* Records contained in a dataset
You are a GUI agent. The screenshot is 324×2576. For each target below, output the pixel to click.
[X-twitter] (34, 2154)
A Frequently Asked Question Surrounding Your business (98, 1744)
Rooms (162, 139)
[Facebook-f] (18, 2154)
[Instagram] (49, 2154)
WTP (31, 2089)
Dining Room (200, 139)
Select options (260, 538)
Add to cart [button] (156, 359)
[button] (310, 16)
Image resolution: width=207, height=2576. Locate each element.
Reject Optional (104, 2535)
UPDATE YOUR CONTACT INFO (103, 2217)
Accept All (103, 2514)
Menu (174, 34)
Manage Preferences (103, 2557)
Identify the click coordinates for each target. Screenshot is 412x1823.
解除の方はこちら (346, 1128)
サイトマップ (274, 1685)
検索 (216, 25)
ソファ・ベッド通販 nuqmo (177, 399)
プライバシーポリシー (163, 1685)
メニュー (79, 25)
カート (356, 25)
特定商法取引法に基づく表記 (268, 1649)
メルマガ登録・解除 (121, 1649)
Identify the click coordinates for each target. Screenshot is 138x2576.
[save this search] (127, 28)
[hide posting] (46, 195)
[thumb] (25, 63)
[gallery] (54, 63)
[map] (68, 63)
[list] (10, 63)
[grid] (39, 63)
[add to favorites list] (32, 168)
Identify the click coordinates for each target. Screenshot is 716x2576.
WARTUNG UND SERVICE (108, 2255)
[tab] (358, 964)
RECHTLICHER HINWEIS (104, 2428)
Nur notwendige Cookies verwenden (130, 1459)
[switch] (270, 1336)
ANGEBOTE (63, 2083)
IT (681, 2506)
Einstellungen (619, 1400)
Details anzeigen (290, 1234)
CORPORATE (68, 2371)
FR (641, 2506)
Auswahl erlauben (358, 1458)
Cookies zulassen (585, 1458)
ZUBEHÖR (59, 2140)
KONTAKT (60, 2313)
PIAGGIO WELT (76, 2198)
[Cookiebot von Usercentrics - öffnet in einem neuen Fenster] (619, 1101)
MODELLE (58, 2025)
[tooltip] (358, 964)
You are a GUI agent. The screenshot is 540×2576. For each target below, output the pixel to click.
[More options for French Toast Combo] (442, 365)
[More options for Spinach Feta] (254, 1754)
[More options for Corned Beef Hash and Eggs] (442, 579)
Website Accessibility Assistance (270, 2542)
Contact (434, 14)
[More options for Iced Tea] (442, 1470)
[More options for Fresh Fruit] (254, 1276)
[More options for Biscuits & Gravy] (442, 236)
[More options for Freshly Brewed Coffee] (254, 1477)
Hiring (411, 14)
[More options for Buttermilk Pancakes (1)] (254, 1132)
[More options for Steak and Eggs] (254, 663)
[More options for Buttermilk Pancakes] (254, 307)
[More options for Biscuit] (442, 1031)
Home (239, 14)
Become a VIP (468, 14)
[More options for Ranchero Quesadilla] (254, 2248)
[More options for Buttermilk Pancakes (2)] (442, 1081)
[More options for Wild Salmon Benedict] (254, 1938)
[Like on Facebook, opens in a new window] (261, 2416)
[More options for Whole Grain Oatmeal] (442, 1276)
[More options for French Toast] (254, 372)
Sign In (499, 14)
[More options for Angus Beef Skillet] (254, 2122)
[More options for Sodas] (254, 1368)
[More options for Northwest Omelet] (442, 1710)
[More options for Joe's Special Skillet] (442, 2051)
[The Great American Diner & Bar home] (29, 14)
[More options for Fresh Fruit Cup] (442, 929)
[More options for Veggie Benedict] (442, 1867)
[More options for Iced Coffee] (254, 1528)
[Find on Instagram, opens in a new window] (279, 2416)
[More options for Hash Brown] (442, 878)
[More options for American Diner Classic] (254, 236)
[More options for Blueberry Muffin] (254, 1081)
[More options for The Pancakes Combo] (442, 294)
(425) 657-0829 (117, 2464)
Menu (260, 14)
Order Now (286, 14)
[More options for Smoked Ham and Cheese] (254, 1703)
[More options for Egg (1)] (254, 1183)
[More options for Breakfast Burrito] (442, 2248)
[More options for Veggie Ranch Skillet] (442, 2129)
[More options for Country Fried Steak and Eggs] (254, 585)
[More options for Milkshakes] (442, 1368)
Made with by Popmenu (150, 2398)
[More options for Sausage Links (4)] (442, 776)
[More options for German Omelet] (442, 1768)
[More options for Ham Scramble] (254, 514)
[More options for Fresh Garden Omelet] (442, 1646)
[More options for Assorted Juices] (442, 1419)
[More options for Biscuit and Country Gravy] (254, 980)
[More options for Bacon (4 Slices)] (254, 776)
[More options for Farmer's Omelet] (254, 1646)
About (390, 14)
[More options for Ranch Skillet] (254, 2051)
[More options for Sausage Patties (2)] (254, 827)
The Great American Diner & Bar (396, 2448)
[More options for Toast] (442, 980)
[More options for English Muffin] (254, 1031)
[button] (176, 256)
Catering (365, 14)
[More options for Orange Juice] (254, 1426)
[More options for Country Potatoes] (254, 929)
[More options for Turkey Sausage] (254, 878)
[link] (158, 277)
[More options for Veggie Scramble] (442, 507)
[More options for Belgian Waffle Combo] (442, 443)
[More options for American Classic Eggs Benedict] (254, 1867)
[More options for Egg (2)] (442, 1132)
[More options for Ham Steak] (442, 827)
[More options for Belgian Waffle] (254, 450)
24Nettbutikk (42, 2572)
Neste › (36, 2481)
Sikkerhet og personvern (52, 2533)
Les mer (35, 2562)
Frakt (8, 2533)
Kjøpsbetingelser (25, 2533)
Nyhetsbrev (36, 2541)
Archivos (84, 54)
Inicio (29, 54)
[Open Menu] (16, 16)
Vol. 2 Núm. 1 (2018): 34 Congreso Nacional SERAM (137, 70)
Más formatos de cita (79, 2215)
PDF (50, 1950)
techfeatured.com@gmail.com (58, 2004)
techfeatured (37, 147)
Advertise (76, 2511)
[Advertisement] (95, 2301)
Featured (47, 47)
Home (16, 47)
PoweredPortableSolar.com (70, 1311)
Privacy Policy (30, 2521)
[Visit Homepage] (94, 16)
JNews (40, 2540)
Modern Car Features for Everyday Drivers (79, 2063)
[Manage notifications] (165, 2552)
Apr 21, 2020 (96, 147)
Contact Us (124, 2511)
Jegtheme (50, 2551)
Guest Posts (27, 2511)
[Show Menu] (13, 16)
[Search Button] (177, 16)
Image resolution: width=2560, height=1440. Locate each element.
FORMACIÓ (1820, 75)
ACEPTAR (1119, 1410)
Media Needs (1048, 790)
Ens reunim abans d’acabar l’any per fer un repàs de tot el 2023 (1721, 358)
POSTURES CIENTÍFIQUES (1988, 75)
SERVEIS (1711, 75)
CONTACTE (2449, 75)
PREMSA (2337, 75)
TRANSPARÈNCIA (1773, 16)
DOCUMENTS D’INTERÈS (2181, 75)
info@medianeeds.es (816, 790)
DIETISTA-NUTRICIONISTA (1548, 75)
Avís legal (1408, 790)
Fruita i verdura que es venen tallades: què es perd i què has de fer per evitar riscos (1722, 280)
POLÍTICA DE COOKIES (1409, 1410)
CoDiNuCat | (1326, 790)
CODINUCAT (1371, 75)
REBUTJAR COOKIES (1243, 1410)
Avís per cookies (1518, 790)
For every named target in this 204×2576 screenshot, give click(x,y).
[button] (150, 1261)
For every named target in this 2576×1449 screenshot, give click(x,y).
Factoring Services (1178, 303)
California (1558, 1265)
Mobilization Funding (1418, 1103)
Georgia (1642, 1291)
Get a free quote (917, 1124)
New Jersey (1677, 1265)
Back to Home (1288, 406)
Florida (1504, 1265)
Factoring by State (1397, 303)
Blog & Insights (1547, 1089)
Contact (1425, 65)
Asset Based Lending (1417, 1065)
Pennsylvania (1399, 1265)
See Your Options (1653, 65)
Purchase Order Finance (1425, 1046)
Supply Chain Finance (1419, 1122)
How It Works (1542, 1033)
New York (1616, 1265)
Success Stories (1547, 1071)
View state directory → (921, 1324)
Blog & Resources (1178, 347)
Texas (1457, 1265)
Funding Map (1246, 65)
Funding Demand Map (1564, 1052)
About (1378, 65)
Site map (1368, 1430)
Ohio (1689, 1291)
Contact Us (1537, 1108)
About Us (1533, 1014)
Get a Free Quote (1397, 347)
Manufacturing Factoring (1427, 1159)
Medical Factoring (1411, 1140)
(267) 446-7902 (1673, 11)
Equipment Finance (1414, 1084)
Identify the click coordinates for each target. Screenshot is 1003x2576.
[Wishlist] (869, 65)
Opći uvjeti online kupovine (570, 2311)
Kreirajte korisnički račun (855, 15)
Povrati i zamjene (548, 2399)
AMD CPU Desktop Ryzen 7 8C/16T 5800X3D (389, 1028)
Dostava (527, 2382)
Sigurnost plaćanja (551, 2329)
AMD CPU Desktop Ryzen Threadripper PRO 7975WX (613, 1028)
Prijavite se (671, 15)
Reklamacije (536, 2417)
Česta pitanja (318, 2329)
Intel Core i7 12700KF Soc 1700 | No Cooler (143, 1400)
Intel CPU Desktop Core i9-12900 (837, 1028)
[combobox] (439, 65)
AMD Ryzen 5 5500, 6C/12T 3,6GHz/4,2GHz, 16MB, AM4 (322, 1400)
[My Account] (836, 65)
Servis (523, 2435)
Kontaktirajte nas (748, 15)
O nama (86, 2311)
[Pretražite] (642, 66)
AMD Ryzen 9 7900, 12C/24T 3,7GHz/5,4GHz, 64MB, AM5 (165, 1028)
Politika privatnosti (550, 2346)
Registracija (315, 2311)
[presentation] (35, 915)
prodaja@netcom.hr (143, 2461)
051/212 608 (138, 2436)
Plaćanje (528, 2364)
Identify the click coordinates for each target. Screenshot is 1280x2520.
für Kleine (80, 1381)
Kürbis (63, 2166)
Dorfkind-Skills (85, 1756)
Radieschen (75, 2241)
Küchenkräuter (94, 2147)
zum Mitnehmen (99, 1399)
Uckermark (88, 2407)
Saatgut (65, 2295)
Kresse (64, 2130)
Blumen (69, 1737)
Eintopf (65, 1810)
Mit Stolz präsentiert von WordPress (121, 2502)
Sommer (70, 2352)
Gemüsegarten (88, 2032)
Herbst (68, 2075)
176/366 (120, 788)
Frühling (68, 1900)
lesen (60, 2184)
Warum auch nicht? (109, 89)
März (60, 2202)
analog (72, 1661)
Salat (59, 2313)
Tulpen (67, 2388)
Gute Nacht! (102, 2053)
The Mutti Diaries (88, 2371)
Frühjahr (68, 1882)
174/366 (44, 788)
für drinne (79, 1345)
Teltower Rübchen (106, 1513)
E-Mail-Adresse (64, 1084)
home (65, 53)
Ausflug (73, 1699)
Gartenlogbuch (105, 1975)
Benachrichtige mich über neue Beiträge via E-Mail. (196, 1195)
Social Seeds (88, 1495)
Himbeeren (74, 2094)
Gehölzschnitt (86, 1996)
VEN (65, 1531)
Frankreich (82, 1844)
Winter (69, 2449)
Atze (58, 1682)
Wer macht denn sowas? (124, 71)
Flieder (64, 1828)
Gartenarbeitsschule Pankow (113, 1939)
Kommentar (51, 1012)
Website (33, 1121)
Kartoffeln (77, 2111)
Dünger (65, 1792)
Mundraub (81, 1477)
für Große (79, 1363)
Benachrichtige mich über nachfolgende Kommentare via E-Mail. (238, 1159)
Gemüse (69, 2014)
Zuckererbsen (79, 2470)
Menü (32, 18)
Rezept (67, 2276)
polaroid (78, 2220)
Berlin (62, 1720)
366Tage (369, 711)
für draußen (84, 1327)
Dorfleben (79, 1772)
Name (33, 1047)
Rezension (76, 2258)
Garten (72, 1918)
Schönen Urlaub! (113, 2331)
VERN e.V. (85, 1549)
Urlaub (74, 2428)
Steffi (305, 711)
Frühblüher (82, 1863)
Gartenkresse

* What this task involves
Beginning at the line above with "Blog & Insights (1547, 1089)" and finishing at the line with "Manufacturing Factoring (1427, 1159)", return each line exactly and return nothing else.

* Exercise answer
Blog & Insights (1547, 1089)
Contact (1425, 65)
Asset Based Lending (1417, 1065)
Pennsylvania (1399, 1265)
See Your Options (1653, 65)
Purchase Order Finance (1425, 1046)
Supply Chain Finance (1419, 1122)
How It Works (1542, 1033)
New York (1616, 1265)
Success Stories (1547, 1071)
View state directory → (921, 1324)
Blog & Resources (1178, 347)
Texas (1457, 1265)
Funding Map (1246, 65)
Funding Demand Map (1564, 1052)
About (1378, 65)
Site map (1368, 1430)
Ohio (1689, 1291)
Contact Us (1537, 1108)
About Us (1533, 1014)
Get a Free Quote (1397, 347)
Manufacturing Factoring (1427, 1159)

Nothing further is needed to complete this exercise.